EXERCISE INPUTS below:

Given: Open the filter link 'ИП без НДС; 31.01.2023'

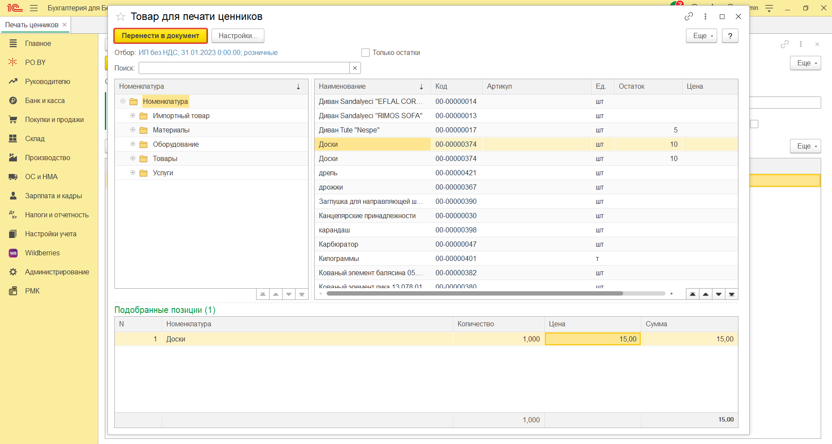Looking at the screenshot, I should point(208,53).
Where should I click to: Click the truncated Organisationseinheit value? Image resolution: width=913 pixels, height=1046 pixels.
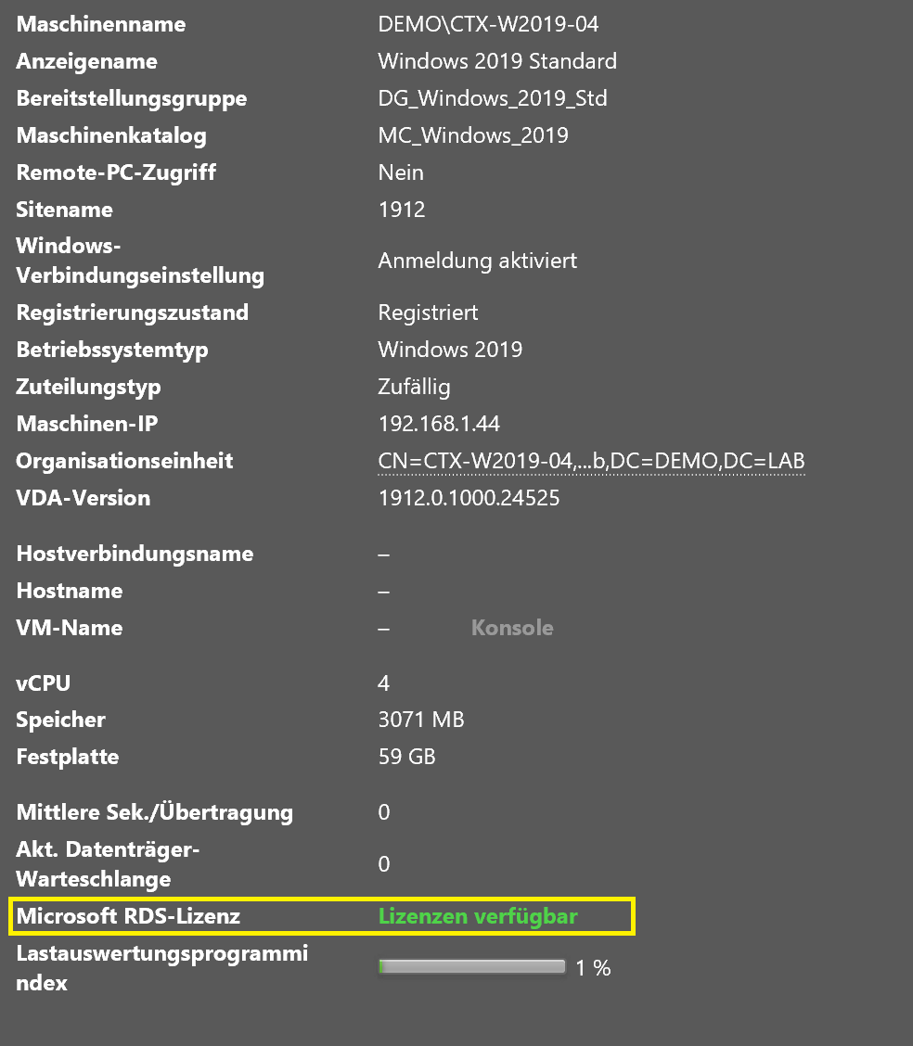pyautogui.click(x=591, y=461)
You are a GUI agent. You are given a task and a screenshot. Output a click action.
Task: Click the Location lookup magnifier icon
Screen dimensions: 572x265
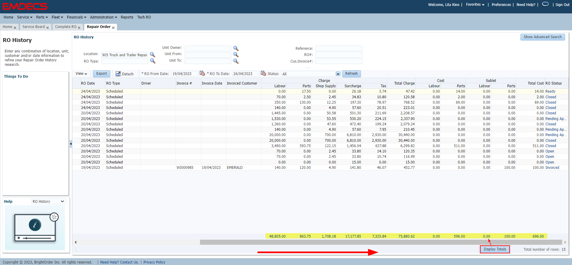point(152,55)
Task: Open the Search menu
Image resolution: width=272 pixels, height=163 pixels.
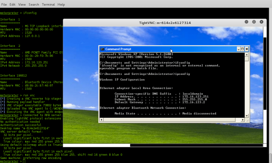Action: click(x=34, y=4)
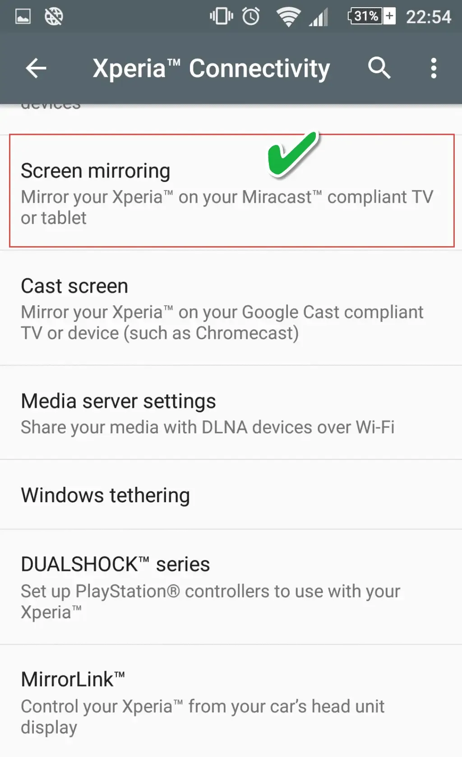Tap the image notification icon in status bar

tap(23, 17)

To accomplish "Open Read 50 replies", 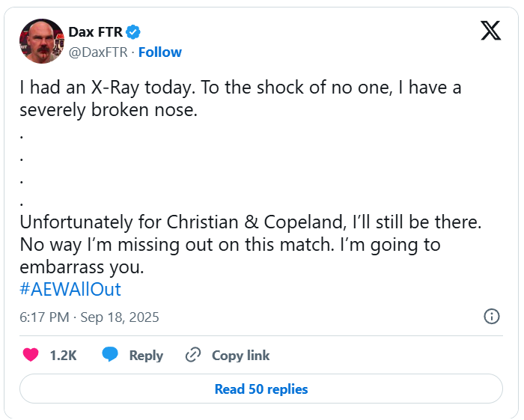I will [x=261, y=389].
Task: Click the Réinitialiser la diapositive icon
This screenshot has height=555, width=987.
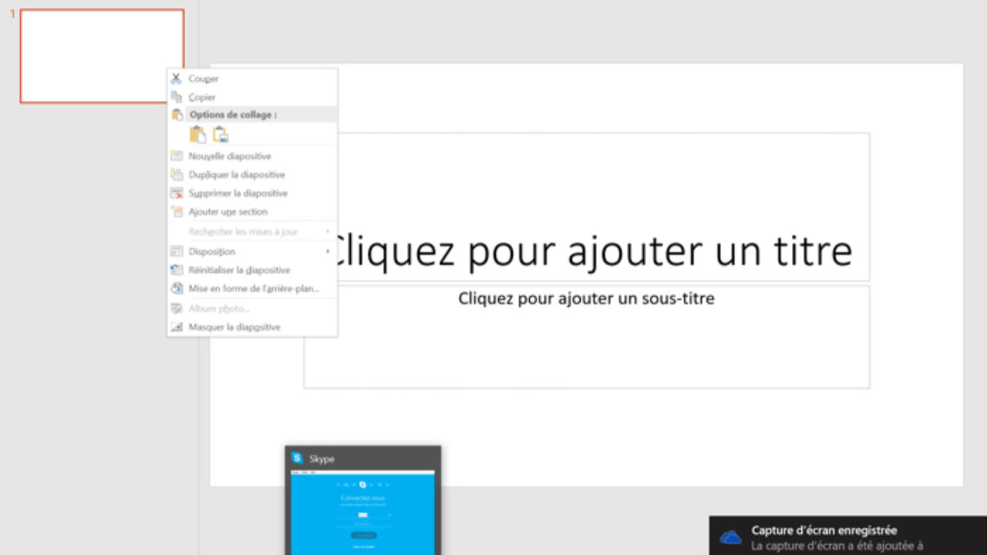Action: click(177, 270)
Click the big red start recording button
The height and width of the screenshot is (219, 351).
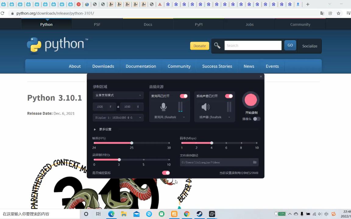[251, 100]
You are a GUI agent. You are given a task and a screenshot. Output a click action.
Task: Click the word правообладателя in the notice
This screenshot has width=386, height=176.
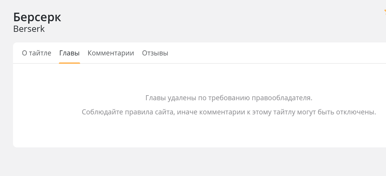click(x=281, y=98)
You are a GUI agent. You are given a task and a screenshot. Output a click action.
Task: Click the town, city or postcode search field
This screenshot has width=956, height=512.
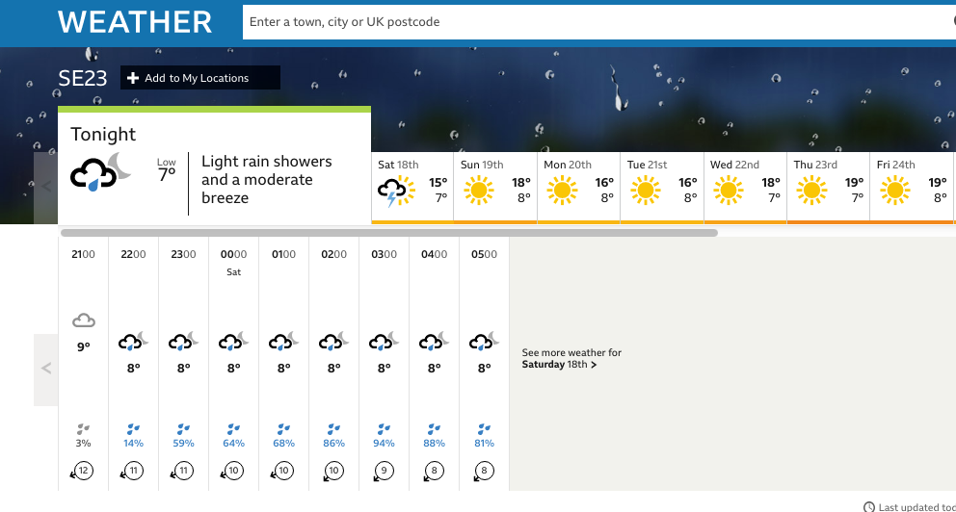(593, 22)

End of EXERCISE INPUTS.
EXERCISE INPUTS below:

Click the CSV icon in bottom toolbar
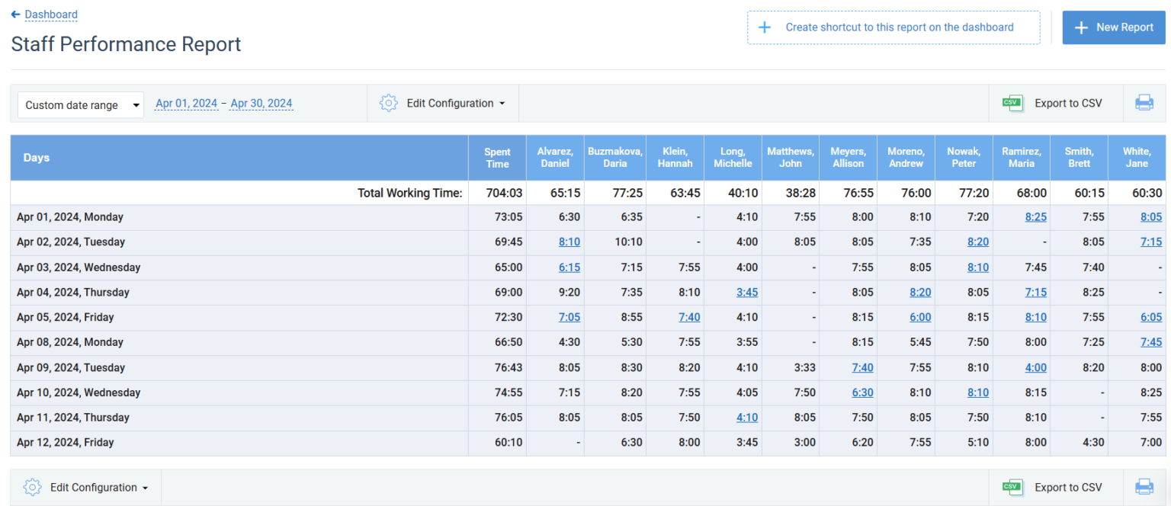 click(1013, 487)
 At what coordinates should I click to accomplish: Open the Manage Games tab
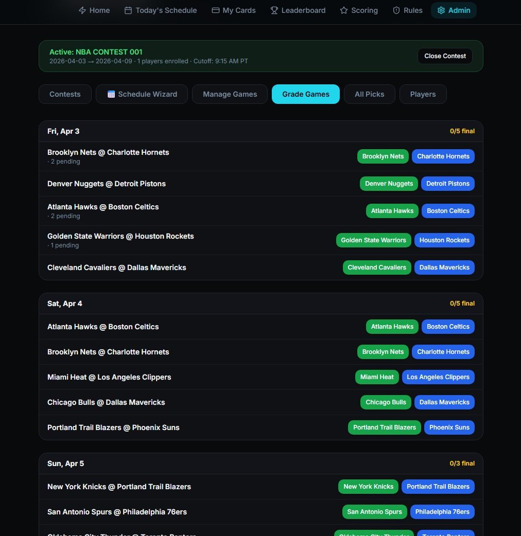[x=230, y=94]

End of EXERCISE INPUTS.
EXERCISE INPUTS below:

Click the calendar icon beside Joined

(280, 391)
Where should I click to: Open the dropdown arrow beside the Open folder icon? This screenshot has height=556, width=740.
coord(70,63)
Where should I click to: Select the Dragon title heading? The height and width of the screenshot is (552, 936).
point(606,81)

End of EXERCISE INPUTS.

> **EXERCISE GOAL**
Exact copy, no pictures. Write out the lines in the entries above, starting with the line with "Given: Open the" and going on through the line with "Task: Click the Location", keeping both.

> **WRITTEN REPLY**
Given: Open the filter link 'ИП без НДС; 31.01.2023'

Looking at the screenshot, I should point(208,53).
Where should I click to: Click the truncated Organisationseinheit value? Image resolution: width=913 pixels, height=1046 pixels.
pyautogui.click(x=591, y=461)
You are a GUI agent. You are given a task and a screenshot. Output a click action.
Task: Click the Location lookup magnifier icon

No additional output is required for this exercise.